20. The liquid formulation according to any one of claims 1 to 19, wherein the fungal species is selected from the group consisting of corynespora fumosoroseum, penicillium beijerinckii, metarhizium anisopliae, paecilomyces lilacinus, coniothyrium minitans, beauveria bassiana and gliocladium roseum.

21. The liquid formulation according to any one of claims 1 to 20, further comprising at least one substance selected from the group consisting of surfactants, rheology modifiers, defoamers, antioxidants and dyes.

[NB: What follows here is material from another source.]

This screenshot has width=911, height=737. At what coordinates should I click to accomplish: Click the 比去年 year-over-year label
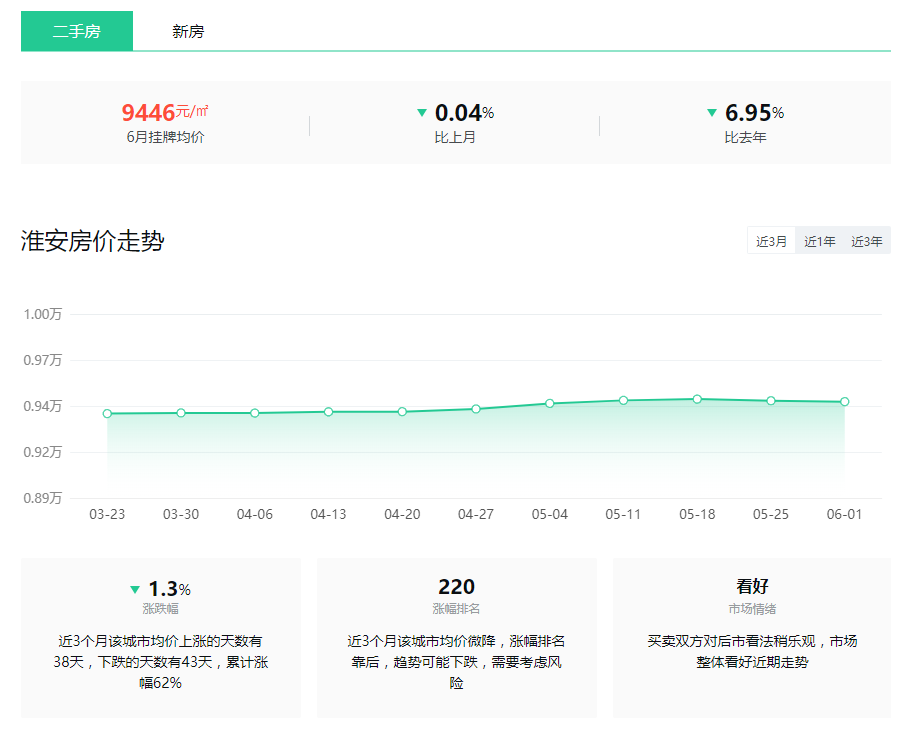(745, 137)
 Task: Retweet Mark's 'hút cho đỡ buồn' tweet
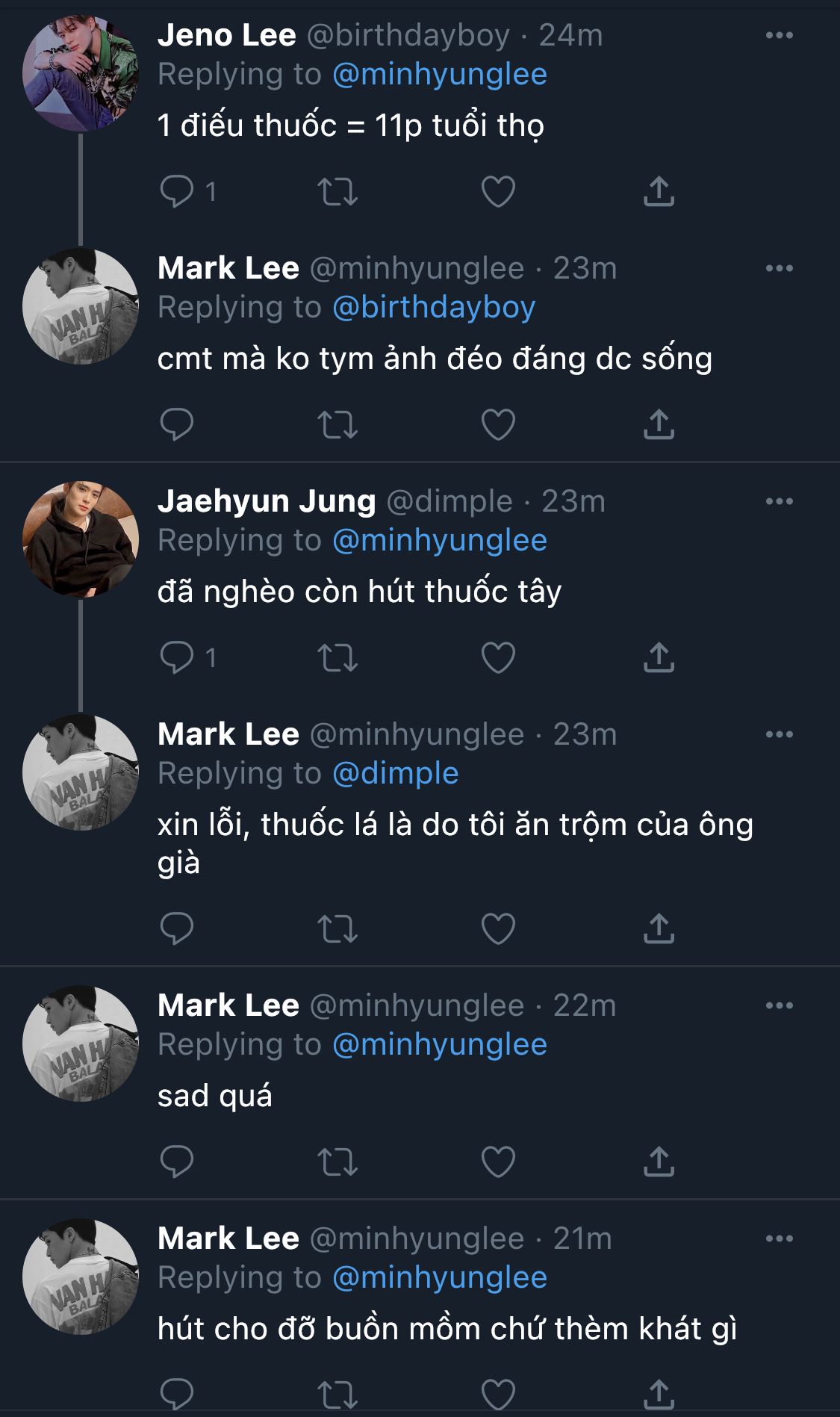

22. The liquid formulation of claim 21, wherein the rheology modifier is selected from fumed silica (hydrophobic/hydrophilic) or precipitated silica, naturally derived silica, attapulgite-based rheology modifiers, organically modified clays, and mixtures thereof.

23. The liquid formulation of claim 22, wherein the rheology modifier is fumed silica.

24. The liquid formulation according to any one of the preceding claims, comprising 0.1 to 40 wt.% of fungal spores, up to 99.9% of at least one ethoxylated and/or propoxylated organic liquid according to any one of claims 1 to 16, and 0 to 10 wt.% of at least one surfactant and/or rheology modifier.

25. A liquid composition comprising the liquid formulation according to any one of claims 1 to 24.

26. A method for controlling phytopathogenic fungi, insects and/or nematodes in or on plants, for enhancing plant growth or for increasing plant yield or root health, comprising applying to said plant or to a locus where said plant is growing or is intended to grow an effective amount of a liquid formulation or liquid composition according to any of the preceding claims.

27. Use of the liquid formulation or liquid composition according to any of the preceding claims as a plant protection agent or for promoting plant vigor and/or plant health.